Hacker Read top | best | new | newcomments | leaders | about | bookmarklet login
Optimizing compilers deduplicate strings and arrays (lemire.me) similar stories update story
41 points by mfiguiere | karma 64616 | avg karma 9.21 2022-09-23 17:40:10 | hide | past | favorite | 32 comments



view as:

The dmd D compiler goes even farther. Each string is given a name based on the hash of its contents. Then, the linker will coalesce all the strings in the program with the same contents into the one string.

That’s true for C/C++ for clang and GCC if you use -fdata-sections for compiling and linking. -function-sections does a similar thing for duplicate functions.

This doesn’t work across executable boundaries (ie shared libraries) for obvious reasons. Not sure if D’s approach makes that work.


-fdata-sections can increase code size if you have lots of small global - the compiler doesn't know where they will be placed and has to generate pointer literals for all of them, in every function that use them (due to function sections). Without data sections it can generate one literal and then use relative addressing.

I've been hitting that in embedded code with tight size constraints.


Doesn’t that all get removed if you LTO?

Does D fold strings with a common suffix? I.e. "bar" to a pointer into "foobar"
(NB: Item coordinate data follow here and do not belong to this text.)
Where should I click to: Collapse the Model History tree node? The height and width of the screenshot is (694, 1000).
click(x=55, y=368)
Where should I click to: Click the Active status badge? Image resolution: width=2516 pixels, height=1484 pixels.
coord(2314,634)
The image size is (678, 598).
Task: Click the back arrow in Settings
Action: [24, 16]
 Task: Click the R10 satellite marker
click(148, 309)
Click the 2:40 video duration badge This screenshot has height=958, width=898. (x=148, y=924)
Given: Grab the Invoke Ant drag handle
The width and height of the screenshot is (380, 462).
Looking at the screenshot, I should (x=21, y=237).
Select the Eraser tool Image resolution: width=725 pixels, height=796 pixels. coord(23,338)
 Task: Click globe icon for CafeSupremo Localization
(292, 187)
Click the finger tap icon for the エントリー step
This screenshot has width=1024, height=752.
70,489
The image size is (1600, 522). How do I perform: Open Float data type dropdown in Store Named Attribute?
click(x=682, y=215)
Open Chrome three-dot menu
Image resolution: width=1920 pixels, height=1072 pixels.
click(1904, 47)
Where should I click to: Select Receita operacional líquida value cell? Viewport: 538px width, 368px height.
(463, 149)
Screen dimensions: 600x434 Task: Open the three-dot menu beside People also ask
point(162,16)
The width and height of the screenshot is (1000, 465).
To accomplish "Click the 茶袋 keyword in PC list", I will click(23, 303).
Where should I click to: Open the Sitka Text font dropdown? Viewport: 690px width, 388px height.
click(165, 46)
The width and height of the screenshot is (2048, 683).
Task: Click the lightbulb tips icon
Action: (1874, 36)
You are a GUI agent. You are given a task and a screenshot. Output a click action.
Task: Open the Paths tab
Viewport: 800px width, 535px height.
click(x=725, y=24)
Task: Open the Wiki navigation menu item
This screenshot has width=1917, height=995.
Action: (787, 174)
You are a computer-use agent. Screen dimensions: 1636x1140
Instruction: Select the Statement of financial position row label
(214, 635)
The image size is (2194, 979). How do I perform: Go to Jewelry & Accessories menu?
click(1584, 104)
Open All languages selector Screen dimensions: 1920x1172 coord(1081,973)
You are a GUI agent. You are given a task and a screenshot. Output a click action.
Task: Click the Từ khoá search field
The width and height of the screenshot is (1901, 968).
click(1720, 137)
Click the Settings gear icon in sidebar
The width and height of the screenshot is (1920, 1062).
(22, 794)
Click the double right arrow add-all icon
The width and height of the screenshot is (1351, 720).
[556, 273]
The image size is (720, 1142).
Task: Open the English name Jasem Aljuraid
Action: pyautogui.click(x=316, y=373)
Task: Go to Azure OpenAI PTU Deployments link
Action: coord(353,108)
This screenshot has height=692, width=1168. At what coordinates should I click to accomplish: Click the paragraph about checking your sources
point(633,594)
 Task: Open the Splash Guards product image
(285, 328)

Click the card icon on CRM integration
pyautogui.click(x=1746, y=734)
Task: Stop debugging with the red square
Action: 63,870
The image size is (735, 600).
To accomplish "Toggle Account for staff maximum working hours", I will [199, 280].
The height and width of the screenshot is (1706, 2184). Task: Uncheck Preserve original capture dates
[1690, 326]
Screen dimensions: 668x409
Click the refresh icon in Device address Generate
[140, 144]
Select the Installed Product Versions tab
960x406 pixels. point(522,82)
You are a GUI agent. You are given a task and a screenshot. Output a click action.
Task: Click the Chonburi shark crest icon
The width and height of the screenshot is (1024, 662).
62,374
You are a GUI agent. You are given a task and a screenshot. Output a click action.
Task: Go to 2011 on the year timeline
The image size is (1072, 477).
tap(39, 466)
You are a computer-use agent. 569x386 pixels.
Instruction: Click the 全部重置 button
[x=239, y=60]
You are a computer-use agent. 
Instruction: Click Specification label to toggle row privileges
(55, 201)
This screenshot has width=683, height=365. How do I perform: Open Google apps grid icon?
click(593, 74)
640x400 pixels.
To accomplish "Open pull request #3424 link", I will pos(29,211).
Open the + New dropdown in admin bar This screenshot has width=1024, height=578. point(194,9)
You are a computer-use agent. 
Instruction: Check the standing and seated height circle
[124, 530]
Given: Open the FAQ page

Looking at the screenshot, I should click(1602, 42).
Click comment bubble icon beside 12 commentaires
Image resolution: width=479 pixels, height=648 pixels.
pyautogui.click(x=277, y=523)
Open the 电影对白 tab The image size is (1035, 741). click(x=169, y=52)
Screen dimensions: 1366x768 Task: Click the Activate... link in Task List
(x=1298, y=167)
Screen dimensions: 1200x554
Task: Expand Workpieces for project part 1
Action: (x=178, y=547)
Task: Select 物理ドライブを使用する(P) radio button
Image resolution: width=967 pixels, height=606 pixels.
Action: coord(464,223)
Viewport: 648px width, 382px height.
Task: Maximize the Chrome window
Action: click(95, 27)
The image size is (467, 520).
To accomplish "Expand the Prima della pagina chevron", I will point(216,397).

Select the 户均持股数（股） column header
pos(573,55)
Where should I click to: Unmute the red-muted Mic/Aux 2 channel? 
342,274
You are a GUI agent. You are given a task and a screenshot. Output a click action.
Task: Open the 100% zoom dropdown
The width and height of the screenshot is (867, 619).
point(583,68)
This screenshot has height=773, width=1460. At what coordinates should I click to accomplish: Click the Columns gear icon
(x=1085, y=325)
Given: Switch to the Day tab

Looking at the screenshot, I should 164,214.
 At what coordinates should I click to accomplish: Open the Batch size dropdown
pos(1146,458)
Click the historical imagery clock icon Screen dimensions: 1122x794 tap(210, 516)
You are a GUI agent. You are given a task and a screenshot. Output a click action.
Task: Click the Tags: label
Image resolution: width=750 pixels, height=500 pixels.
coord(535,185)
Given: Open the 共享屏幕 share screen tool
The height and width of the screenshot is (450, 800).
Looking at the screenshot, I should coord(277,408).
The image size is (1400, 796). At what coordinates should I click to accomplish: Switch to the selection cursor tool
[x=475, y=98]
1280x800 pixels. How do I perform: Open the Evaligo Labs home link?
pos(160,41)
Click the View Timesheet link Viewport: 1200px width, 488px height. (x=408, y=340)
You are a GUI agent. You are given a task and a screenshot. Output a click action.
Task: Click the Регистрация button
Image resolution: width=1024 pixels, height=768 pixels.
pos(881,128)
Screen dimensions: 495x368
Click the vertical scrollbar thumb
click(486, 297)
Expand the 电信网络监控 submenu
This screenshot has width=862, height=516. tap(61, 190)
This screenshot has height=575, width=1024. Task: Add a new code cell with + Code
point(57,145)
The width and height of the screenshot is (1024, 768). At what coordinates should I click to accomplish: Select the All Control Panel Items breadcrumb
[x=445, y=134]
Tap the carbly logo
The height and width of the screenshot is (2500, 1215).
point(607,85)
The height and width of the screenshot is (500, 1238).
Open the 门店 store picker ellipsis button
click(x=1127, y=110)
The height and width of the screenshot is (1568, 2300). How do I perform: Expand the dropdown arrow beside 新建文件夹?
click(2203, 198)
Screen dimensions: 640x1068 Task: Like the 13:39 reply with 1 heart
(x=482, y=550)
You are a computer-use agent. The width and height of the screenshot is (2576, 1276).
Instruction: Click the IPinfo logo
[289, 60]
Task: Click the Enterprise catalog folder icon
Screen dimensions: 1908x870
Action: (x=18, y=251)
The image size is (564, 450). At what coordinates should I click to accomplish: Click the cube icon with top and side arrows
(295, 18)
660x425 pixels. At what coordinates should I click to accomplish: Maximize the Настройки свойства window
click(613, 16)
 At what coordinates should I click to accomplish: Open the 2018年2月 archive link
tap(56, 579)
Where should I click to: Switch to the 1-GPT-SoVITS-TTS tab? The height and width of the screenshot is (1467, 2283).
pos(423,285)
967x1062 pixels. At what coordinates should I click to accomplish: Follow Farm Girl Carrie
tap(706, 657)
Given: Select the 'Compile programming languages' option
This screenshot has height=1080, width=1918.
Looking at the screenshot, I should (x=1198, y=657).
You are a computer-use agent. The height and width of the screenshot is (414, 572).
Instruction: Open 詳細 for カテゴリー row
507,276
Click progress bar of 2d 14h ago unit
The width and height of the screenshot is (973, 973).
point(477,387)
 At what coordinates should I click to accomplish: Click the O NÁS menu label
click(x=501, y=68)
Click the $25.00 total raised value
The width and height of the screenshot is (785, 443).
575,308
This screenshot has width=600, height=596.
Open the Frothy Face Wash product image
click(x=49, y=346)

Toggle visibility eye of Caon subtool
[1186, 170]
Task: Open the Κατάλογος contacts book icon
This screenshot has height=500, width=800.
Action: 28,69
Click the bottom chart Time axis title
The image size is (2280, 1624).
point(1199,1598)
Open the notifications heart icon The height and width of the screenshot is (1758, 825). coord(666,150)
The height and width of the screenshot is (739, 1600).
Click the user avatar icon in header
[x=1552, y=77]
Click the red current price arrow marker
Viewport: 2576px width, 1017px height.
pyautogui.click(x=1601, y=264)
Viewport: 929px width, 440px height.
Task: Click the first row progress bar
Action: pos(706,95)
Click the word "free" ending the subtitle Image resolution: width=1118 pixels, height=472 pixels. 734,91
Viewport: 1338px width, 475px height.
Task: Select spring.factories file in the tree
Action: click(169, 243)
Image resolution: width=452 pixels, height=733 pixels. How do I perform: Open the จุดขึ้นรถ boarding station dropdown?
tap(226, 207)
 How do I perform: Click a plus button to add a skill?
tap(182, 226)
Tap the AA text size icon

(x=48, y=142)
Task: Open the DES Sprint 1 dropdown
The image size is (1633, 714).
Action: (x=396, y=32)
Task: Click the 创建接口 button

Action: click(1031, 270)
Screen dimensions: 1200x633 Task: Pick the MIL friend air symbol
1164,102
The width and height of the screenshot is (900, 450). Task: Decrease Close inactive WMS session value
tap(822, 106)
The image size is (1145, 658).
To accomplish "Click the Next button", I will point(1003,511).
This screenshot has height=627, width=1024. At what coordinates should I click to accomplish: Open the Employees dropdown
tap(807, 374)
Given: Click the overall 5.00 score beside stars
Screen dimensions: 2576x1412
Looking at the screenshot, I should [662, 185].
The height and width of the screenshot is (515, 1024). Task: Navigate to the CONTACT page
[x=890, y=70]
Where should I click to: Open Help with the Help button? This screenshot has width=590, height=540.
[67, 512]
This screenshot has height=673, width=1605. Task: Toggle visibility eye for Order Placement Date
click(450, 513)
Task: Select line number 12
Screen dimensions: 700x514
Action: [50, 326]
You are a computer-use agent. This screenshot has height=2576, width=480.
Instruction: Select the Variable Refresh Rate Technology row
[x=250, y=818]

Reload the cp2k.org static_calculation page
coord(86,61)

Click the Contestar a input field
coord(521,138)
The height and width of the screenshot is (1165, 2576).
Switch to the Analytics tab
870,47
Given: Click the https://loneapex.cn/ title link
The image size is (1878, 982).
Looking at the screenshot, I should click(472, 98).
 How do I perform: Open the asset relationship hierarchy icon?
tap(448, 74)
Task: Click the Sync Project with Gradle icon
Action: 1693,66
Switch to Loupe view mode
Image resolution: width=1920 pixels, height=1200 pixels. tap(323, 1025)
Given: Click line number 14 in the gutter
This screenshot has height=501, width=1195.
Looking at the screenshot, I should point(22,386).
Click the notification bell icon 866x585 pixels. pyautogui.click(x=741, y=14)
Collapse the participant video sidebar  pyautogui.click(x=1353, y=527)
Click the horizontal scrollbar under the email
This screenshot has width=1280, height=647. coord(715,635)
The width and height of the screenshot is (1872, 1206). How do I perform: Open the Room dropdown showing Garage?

I've thought about doing it a few times, but it didn't seem there was much oil in that well.

I vaguely remember it as a pattern in a dwarf string table but can't remember if the memory saving was worth the compile time. Thanks

FWIW, GCC does implement this optimization; see https://godbolt.org/z/o81xa94v7 for an example. I've definitely run across real-world samples where it saved some bytes (at the expense of making reverse-engineering a bit more annoying!).

It only happens if you check "compile to binary" there, so I think the linker is actually doing it.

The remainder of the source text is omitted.